What to produce
Only an exact, line-for-line copy of the data will serve as the answer.

--- --- ---

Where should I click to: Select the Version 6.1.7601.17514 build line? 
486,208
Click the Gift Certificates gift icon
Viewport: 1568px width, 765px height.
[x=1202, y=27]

--- --- ---

Answer to this exercise
Where should I click to: Select the Version 6.1.7601.17514 build line? 
486,208
Click the Gift Certificates gift icon
Viewport: 1568px width, 765px height.
[x=1202, y=27]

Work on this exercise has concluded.